With Stadia just a few days old and most services yet to launch, game streaming is already swiftly heading in that direction. And it’s barely even fully-formed as a market in the first place.
It’s only been a few years since video game streaming was really even possible, yet we’ve already got four different services either on their way or available now. Considering how clunky two of those services have already proved to be, the inferiority of game streaming as a product is evident.
It’s not that game streaming will never work. It’s a great idea for bringing gaming straight into the modern era. The issue is that the technology and internet infrastructure just aren’t up to the task (yet).

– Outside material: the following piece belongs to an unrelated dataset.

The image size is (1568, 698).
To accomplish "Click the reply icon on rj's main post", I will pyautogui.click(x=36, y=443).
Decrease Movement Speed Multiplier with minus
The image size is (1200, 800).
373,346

Anyone who’s played PSNow will also be able to attest that PlayStation’s service has its own set of problems. The games are certainly playable, but there are frequent framerate drops and lag spikes. Any sort of game which requires extremely quick reaction times is a no-go.
There is always the chance that Xbox Project xCloud and whatever Amazon’s thing ends up being called will come along and fix game streaming. It’s a slim chance in this day and age, but it’s a chance. If that happens, we might see Stadia and PSNow die off completely.
Realistically, if we want companies to be brave enough to keep trying game streaming, one of these services needs to start functioning properly. Even if that kills off all the others, it at least keeps the market open.